### RECORDED DATA
▬▬▬▬▬▬▬▬▬▬
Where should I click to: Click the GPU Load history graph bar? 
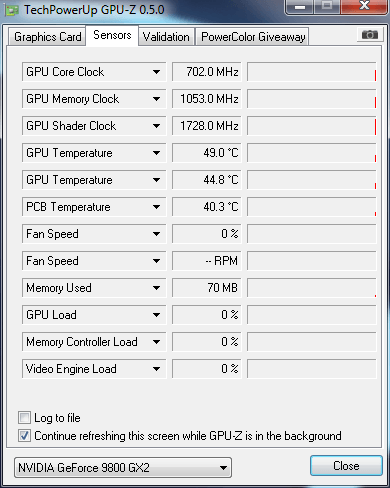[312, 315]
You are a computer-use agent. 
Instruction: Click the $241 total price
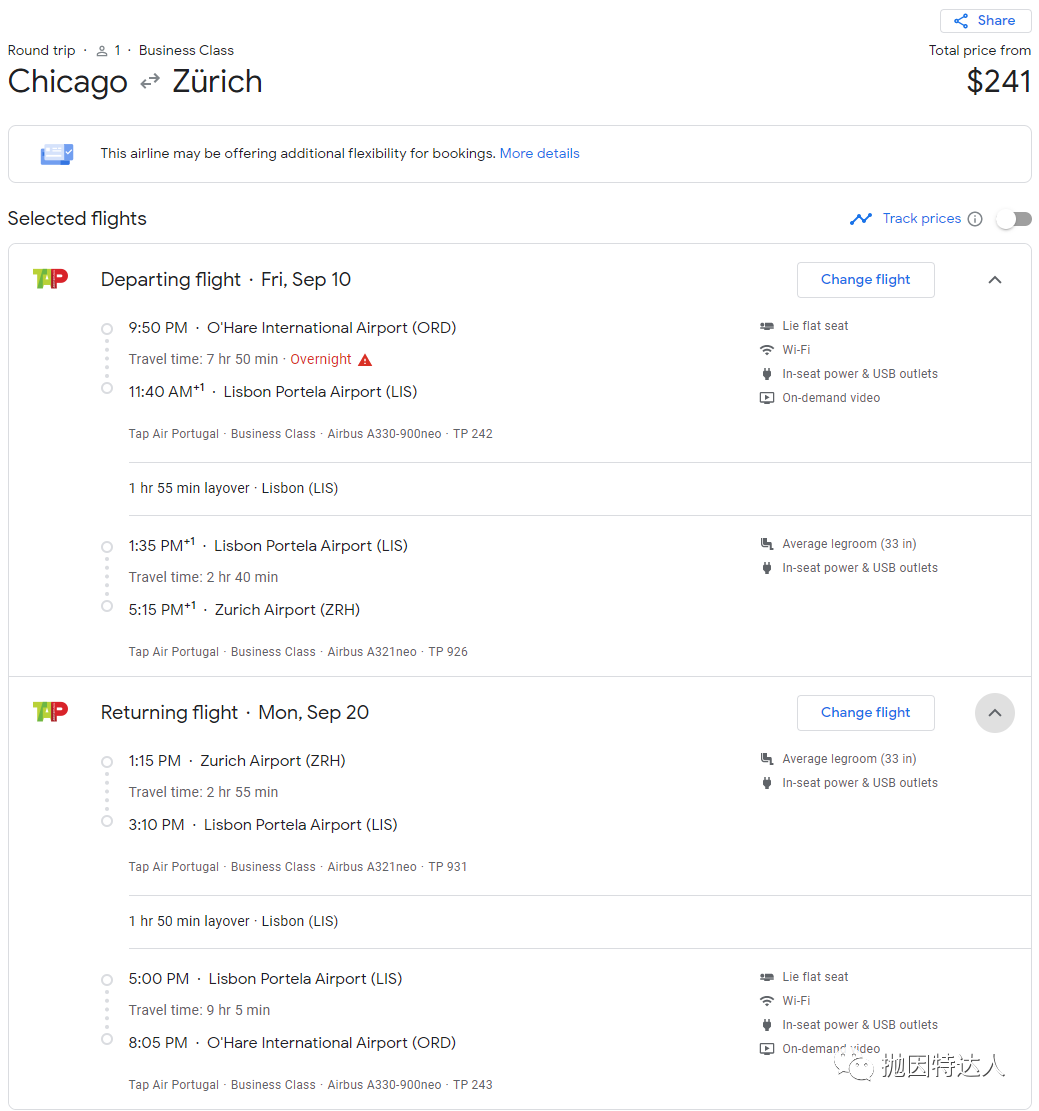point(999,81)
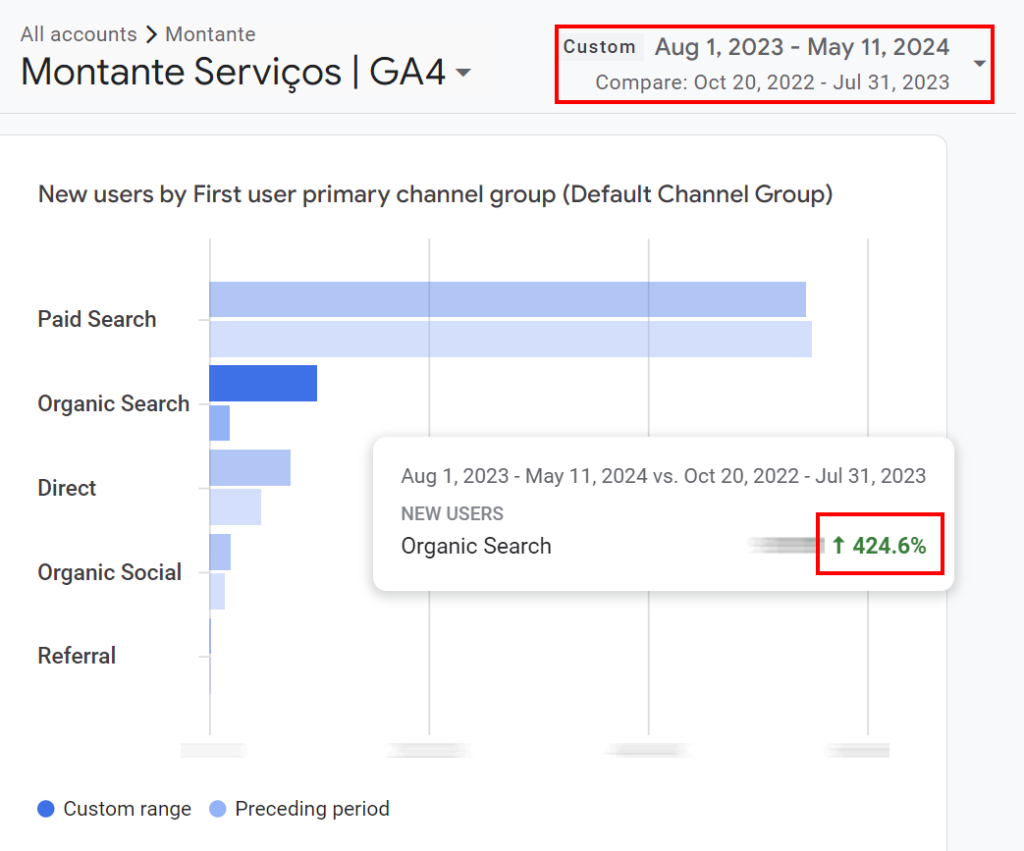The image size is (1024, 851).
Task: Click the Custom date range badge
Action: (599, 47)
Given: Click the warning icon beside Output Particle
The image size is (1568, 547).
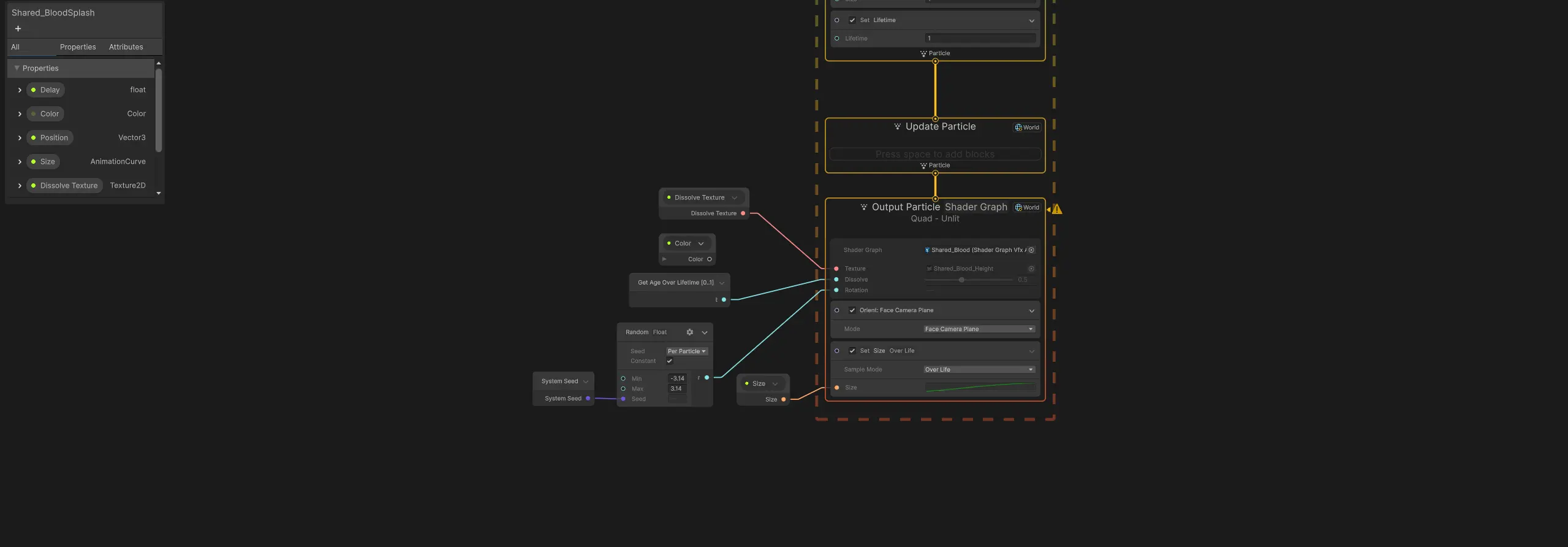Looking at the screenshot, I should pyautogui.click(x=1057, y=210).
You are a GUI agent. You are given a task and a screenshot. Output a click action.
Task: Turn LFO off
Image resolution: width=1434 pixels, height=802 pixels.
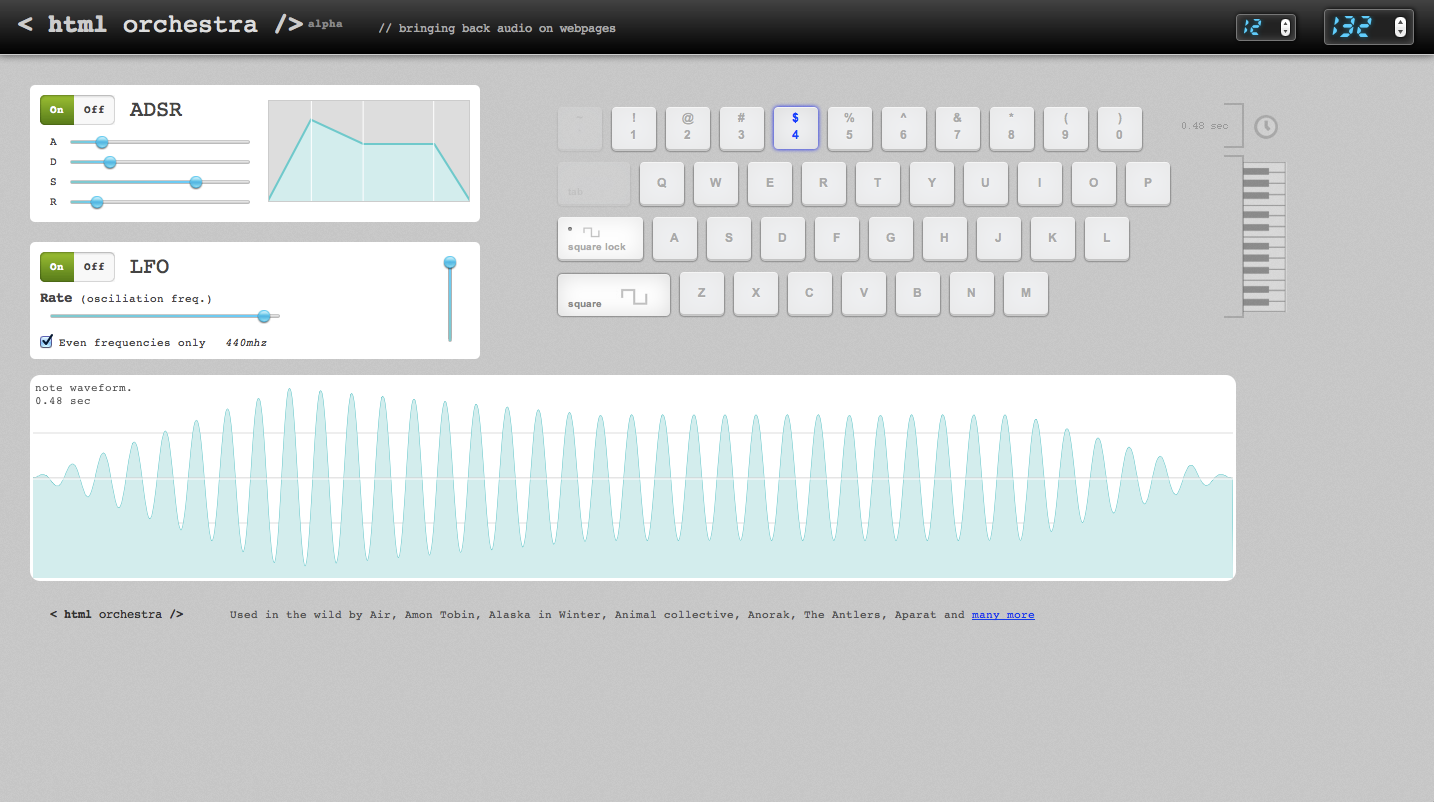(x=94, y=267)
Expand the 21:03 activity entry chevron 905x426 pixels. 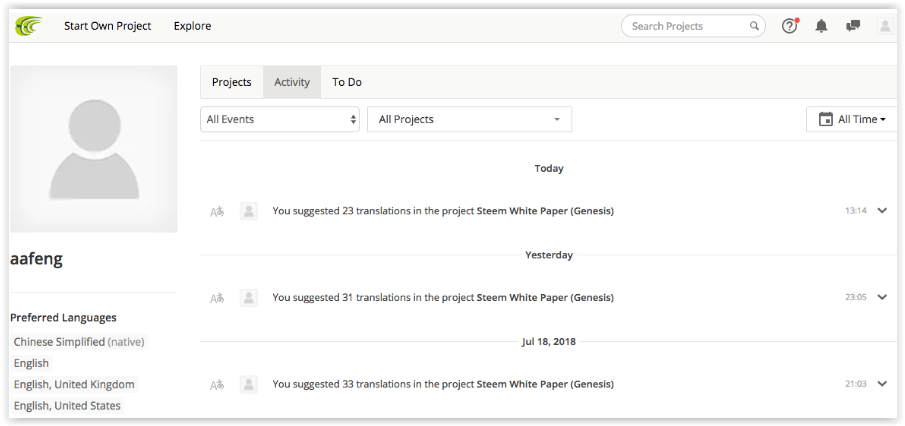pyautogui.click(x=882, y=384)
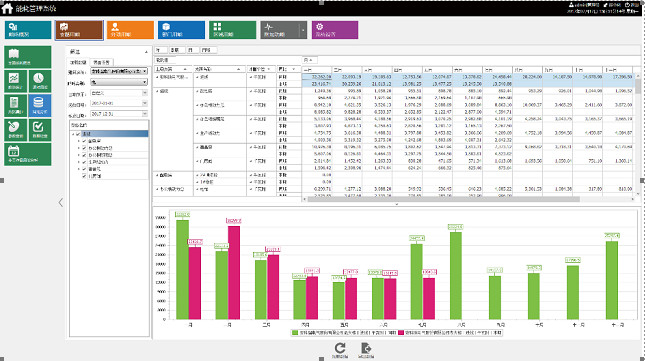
▬▬▬▬▬▬▬▬▬▬
### DIRECTIONS
Number of lines holding "Output" in the material: state it with no other words.

### REPLY TO THE EXERCISE
2